> Objective
Output every row from the one containing "Task: Click into the Street Address field" down to the one containing "pyautogui.click(x=554, y=70)", inclusive, as a Markdown table with columns Row and Line, leaving out blank lines.

> Given records
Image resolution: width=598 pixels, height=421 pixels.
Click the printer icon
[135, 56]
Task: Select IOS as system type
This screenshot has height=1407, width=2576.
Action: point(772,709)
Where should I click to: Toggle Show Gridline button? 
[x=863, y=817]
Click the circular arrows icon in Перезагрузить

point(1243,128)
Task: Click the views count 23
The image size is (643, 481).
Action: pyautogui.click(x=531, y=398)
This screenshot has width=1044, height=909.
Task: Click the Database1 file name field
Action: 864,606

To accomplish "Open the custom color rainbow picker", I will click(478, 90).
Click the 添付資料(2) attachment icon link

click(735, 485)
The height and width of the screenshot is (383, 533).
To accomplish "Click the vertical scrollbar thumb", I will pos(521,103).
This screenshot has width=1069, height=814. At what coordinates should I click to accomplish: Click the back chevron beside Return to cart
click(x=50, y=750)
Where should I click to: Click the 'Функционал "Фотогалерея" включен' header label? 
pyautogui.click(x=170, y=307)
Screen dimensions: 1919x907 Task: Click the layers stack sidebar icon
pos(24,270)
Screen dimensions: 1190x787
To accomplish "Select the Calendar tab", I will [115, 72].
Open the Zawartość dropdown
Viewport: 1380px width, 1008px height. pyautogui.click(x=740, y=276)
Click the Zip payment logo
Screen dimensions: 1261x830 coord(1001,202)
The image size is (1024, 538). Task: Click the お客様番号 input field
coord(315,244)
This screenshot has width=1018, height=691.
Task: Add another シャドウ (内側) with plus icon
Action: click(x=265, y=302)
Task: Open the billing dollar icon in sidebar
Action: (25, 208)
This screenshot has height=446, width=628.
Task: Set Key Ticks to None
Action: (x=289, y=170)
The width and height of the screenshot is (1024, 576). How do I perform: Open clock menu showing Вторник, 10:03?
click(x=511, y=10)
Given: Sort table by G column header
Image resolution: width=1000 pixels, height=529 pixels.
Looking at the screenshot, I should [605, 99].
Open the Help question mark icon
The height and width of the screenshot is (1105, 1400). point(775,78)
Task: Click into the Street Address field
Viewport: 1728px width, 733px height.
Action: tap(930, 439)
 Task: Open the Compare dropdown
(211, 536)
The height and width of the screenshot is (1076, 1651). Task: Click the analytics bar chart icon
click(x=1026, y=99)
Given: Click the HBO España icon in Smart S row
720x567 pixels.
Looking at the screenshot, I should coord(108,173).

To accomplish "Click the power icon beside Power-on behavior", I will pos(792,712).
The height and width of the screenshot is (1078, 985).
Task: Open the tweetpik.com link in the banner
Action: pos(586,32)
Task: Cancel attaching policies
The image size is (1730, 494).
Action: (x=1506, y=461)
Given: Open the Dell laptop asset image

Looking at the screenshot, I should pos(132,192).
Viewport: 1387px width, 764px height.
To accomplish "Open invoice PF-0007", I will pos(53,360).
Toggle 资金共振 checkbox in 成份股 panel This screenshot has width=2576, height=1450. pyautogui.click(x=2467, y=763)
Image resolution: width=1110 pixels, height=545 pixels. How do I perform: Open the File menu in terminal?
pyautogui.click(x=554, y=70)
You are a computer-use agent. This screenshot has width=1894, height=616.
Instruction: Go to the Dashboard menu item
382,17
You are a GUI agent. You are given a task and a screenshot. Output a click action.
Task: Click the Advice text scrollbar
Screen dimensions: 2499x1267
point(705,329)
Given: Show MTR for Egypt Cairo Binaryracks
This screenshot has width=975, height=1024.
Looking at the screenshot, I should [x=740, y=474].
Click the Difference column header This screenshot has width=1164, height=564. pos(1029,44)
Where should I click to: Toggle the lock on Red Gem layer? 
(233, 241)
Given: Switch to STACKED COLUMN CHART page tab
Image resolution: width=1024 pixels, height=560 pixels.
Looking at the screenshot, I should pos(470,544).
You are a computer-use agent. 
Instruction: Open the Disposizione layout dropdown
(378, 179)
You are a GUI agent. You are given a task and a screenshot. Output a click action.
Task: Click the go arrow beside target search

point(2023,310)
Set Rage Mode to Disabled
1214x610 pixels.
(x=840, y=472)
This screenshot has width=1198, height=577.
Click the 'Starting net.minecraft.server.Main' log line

> Answer to this task
| Row | Line |
|---|---|
| 1 | Task: Click into the Street Address field |
| 2 | Viewport: 1728px width, 733px height. |
| 3 | Action: tap(930, 439) |
| 4 |  Task: Open the Compare dropdown |
| 5 | (211, 536) |
| 6 | The height and width of the screenshot is (1076, 1651). Task: Click the analytics bar chart icon |
| 7 | click(x=1026, y=99) |
| 8 | Given: Click the HBO España icon in Smart S row |
| 9 | 720x567 pixels. |
| 10 | Looking at the screenshot, I should coord(108,173). |
| 11 | To accomplish "Click the power icon beside Power-on behavior", I will pos(792,712). |
| 12 | The height and width of the screenshot is (1078, 985). |
| 13 | Task: Open the tweetpik.com link in the banner |
| 14 | Action: pos(586,32) |
| 15 | Task: Cancel attaching policies |
| 16 | The image size is (1730, 494). |
| 17 | Action: (x=1506, y=461) |
| 18 | Given: Open the Dell laptop asset image |
| 19 | Looking at the screenshot, I should pos(132,192). |
| 20 | Viewport: 1387px width, 764px height. |
| 21 | To accomplish "Open invoice PF-0007", I will pos(53,360). |
| 22 | Toggle 资金共振 checkbox in 成份股 panel This screenshot has width=2576, height=1450. pyautogui.click(x=2467, y=763) |
| 23 | Image resolution: width=1110 pixels, height=545 pixels. How do I perform: Open the File menu in terminal? |
| 24 | pyautogui.click(x=554, y=70) |